The point, to me is the writer claims he came to the area in 1996 and: "that area was rough, untamed Wild West. No roads, no water, no electric, no fences, nobody. Undisturbed vegetation, breathtaking views and plenty of wildlife. He then developed it, changed it and turned it into something else. Which is fine, is in accordance with Routt County's master plan and so on, I don't have to like it personally, the wildlife probably don't enjoy it as much and so on, but it is part of a healthy growing economy. Now, it's all about the greed of someone else that's at issue. Developing and exploiting that prisitine land wasn't greed, but another person, the "rapacious neighbor". extracting the minerals is greedy. I call it hypocrisy. My assumption is that any activity would be well away from the homes anyway.


kathy foos 5 years, 6 months ago

And the EPA is changing the regulations for the better,starting in Feb,and its great news for the planet.The oil can be processed differently and not so dangerous to water,nature ,and people.Its the way that they do it presently and have done it that is so bad.The cost may take the production interest out of this area somewhat because of the wetlands and safe retrieval might cost ALOT..All people of all walks of life,especially the ones vacationing to get away from it all,they dont want to see it.I would think that we would give hope to the rest of the world that the Yampa River can flow out of Routt County (where it originates)cleanly and that this valley has kept it clean all along and is not going to drop the ball now and let it be ruined.The problem is that the whole oil thing creeps up on innocent people and you dont expect the worse and it always happens.I stand against gas fracturing in the County.No burning off and wasting gas at the wells.Water ,air ,wildlife and people all need to be safe.Jurisdiction issues need to be addressed for emergency response and money on hand for the companys to clean up immediatly on spills ,explosions etc.Being insured is not asking too much,everyone else is.Declare OIL the rare earth mineral that it is in Routt County .Please make sure its not wasted in the future.Peak oil is over , the product is needed , should be conserved for airplanes ,manufacture,not heating homes and powering cars.Its great that people are speaking up from all over the world ,Its everyones planet ultimately.Dont forget to thank the EPA for helping out right now at the perfect time.The oil companys must be so mad, I dont wish that,but we as people need to make a stand,somthing has to change,' this cannot go unchecked,special remedys shouldnt be needed by the commissioners,BUT THEY ARE NEEDED IN REALITY.The Rifle residents have warned us ,offficals say oil workers drove the food stamp need up etc.,property value dip,.How does that help?Why wouldnt this author be concerned?If we still manage to scew up Routt County at this point,after all of the warnings and advice(even Hickenlooper has backed off this recent EPA rulings,.How reasuring,not! . Please do the right thing county commissioners,the EPA did,do your part now..Good Luck


the_Lizard 5 years, 6 months ago

Well the EPA has spoken and utopia will be at hand. Did the EPA rule on water somehting or other, or was it a ruling under the Clean Air Act?

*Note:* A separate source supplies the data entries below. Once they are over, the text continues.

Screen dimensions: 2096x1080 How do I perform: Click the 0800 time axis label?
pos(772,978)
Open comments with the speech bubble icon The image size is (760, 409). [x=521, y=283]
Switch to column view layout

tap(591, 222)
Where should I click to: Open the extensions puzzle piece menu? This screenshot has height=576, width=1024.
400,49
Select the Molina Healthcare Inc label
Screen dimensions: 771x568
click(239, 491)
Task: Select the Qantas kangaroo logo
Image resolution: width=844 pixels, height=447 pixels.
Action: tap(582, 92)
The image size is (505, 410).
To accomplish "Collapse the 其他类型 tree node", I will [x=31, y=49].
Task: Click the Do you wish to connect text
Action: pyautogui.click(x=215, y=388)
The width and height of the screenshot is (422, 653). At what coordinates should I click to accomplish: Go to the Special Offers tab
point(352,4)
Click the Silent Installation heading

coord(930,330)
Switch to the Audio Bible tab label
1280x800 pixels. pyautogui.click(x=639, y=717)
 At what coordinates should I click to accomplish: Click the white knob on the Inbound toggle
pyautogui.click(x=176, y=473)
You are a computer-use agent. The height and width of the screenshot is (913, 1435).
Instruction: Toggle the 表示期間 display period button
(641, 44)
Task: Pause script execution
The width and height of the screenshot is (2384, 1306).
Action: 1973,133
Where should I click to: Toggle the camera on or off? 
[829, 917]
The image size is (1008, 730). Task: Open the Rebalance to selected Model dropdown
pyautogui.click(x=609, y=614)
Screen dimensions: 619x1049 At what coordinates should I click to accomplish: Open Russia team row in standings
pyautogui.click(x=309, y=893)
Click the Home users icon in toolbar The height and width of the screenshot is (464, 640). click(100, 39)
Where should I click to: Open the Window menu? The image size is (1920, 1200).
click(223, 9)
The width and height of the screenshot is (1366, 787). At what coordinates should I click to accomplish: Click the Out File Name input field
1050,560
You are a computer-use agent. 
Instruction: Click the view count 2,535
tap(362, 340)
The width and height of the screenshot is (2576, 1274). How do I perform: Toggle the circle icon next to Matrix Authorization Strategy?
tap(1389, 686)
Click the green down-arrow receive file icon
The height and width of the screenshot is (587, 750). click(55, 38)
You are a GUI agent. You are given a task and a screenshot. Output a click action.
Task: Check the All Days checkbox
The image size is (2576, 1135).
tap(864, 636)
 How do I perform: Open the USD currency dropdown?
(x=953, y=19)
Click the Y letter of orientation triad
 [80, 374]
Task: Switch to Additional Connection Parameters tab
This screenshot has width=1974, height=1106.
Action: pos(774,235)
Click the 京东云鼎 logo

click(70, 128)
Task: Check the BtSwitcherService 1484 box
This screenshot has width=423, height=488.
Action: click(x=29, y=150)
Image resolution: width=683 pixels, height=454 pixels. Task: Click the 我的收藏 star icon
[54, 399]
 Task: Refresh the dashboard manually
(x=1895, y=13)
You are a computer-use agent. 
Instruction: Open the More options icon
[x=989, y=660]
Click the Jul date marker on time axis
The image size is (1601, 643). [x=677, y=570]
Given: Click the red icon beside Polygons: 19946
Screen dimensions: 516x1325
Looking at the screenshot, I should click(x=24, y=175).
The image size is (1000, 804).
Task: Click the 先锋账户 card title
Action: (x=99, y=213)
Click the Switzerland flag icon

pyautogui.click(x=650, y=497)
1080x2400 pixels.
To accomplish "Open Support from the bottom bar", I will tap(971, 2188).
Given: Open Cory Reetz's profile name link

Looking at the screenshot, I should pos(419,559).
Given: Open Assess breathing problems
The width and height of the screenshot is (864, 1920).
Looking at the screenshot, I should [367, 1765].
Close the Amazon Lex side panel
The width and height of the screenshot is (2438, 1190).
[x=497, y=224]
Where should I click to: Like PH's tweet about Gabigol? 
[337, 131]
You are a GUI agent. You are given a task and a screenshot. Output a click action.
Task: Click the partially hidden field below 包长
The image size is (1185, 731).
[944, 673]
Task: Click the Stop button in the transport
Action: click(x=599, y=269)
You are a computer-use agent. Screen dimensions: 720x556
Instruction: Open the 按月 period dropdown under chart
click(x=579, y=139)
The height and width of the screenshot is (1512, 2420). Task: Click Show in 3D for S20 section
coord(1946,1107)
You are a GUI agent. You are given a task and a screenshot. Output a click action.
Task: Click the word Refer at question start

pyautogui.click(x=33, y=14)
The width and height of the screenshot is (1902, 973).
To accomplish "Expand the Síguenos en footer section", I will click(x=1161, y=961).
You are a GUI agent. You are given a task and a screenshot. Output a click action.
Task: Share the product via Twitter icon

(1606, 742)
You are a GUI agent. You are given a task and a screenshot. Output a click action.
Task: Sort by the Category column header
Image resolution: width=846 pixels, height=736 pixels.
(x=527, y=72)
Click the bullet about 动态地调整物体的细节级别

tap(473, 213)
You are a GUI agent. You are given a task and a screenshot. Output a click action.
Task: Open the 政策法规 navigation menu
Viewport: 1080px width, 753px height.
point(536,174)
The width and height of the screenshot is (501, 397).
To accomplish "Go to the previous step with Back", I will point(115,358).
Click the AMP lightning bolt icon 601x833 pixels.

steamboatsconscience 5 years, 6 months ago

Dont worry the Repuglicans have promised an oil derrick on everyone's property!! Can we rename Steamboat Oiltown USA????


Kerrie Cooper 5 years, 6 months ago

"ll take drilling local hydrocarbons, and sending them elsewhere to be processed, over a local fission plant or Uranium mine."

Unfortunately, there was an uranium mine west of Craig, approx. 20 miles. These is still to this day a huge tailing pile covered with cement you can drive right up to just west of Lay. I have no doubt this contributes to the very high rate of cancer in the valley, esp in Craig. Between this, the coal plants, the pesticides and fertilizers used at the golf courses that run into the water and endless other chemicals, we have a very toxic cancer cocktail in the valley---fracking will just add some more percentage points to those that get cancer.